**Collected data**:
◇ ◇ ◇ ◇ ◇ ◇ ◇

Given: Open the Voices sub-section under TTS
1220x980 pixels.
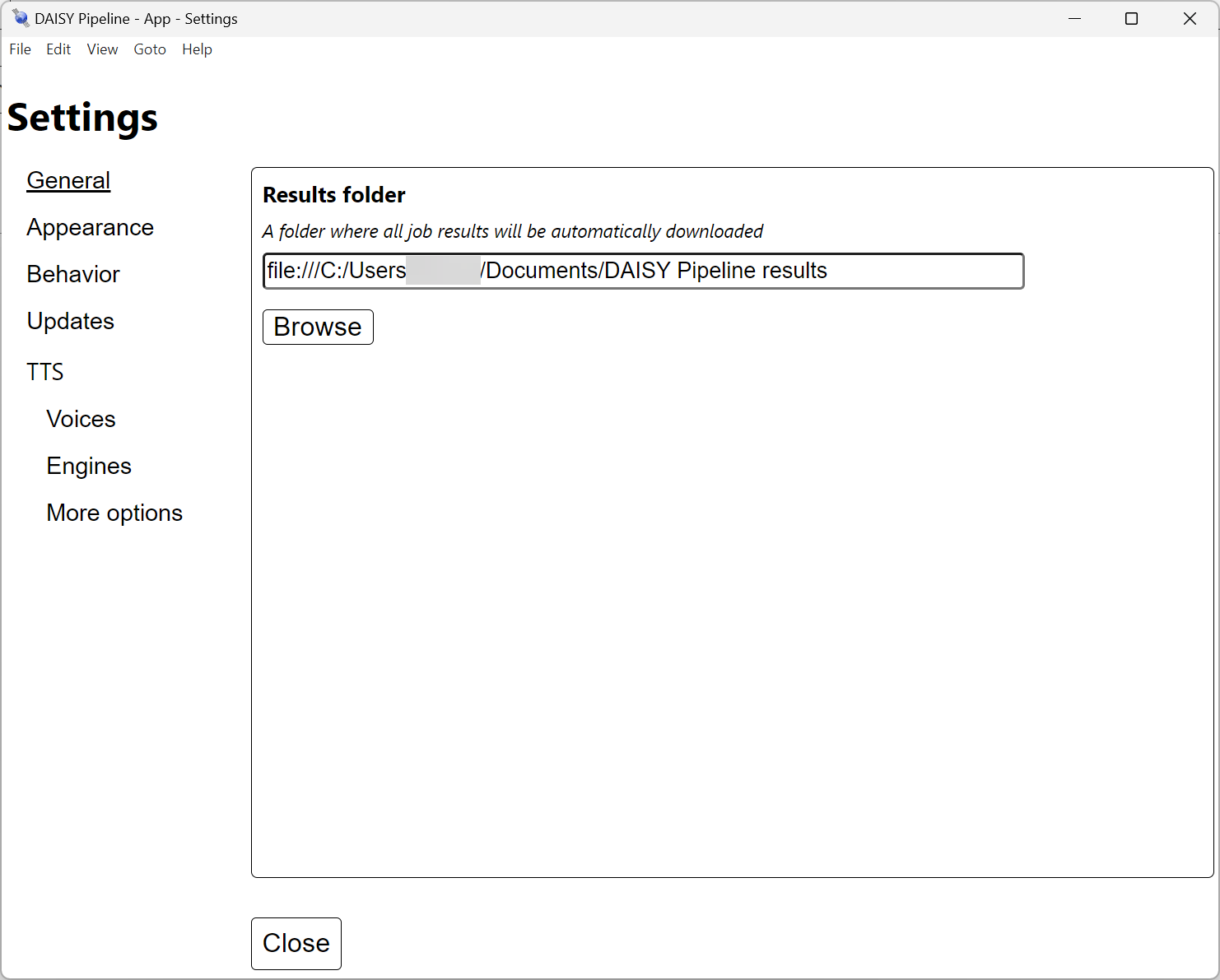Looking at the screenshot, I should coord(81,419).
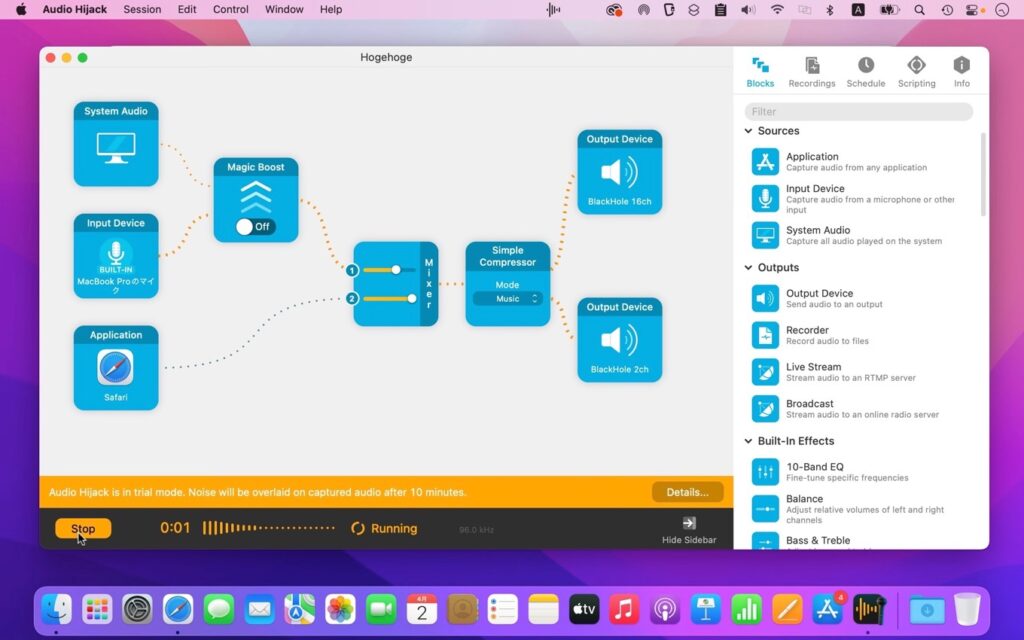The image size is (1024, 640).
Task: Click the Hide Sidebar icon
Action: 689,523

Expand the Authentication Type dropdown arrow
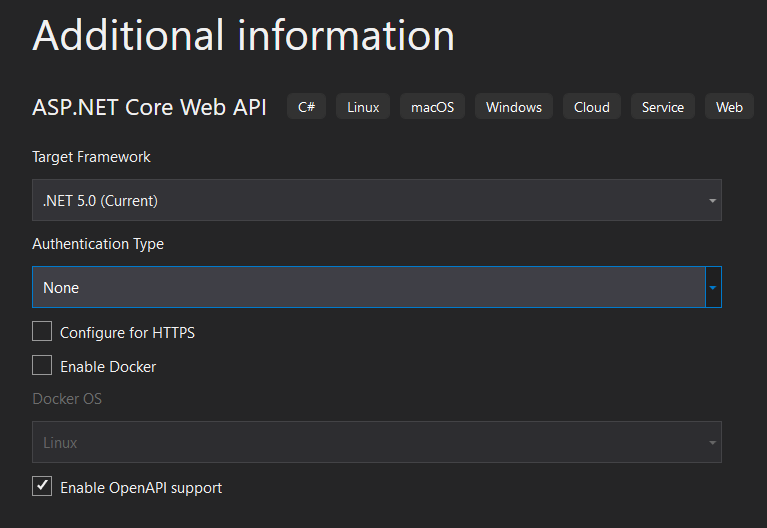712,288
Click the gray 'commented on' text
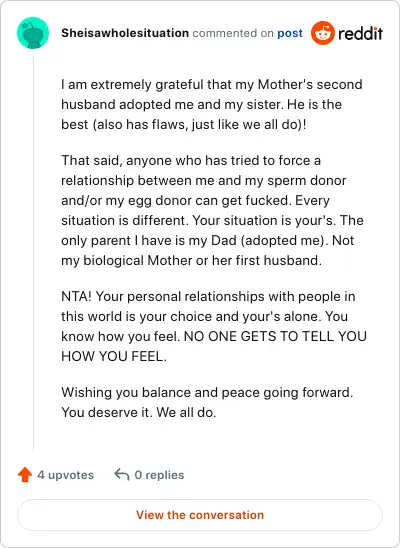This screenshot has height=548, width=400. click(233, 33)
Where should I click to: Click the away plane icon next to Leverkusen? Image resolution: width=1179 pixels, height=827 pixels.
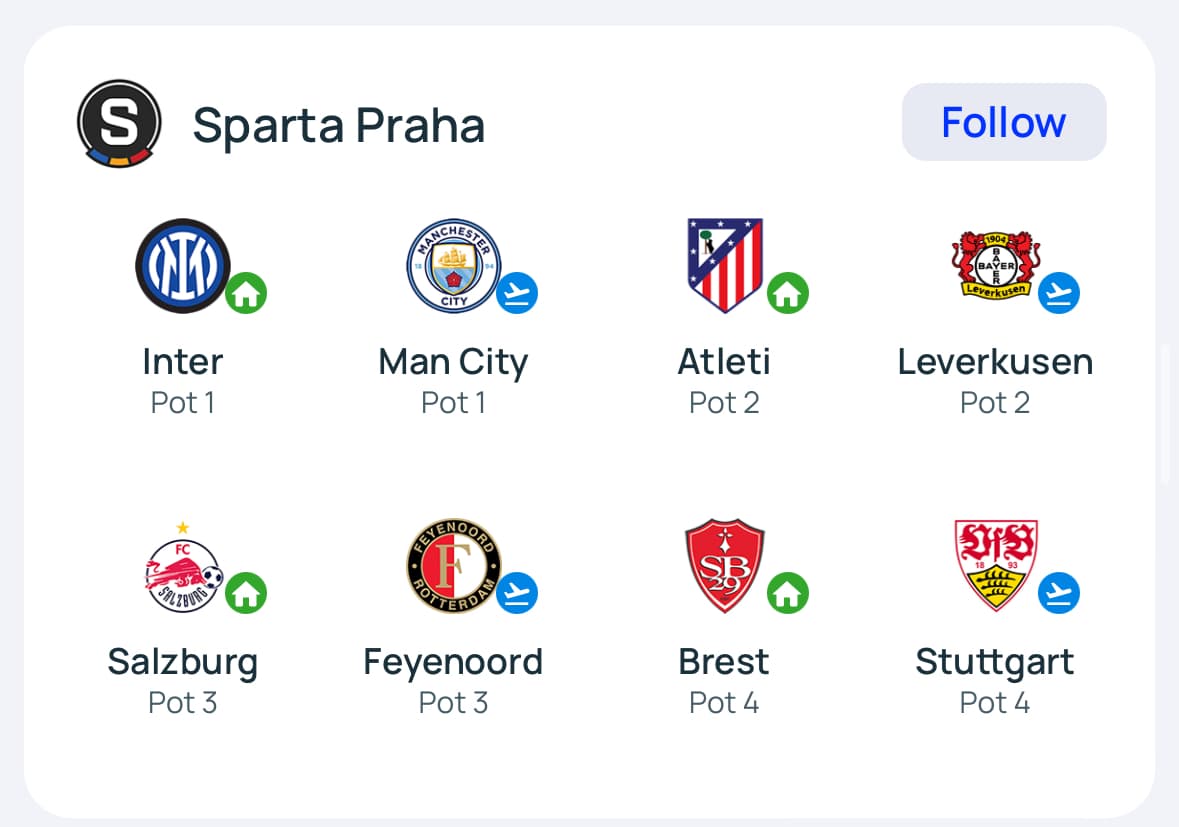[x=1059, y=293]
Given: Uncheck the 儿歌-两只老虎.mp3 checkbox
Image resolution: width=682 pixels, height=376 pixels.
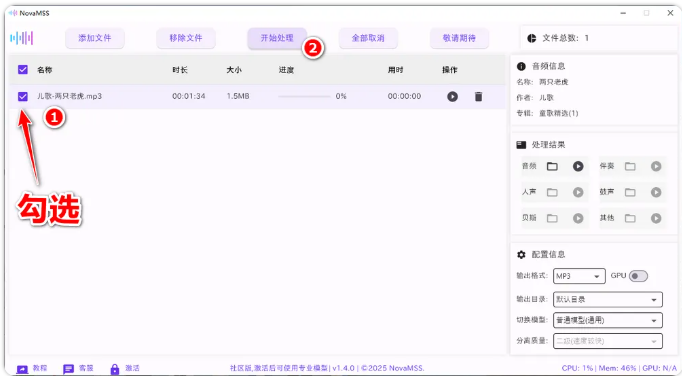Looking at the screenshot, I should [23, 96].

◇ ◇ ◇ ◇ ◇ ◇ ◇

**EXERCISE DETAILS**: When you copy the data, keep every line exact and drop the pictures.

**ANSWER AREA**:
Given: Open the Voices sub-section under TTS
1220x980 pixels.
Looking at the screenshot, I should coord(81,419).
The image size is (1024, 640).
Task: Click the Hide Sidebar icon
Action: 689,523

Expand the Authentication Type dropdown arrow
712,288
Click the gray 'commented on' text
This screenshot has height=548, width=400. click(233, 33)
Where should I click to: Click the away plane icon next to Leverkusen? Image resolution: width=1179 pixels, height=827 pixels.
[x=1059, y=293]
Given: Uncheck the 儿歌-两只老虎.mp3 checkbox
Image resolution: width=682 pixels, height=376 pixels.
Looking at the screenshot, I should [23, 96].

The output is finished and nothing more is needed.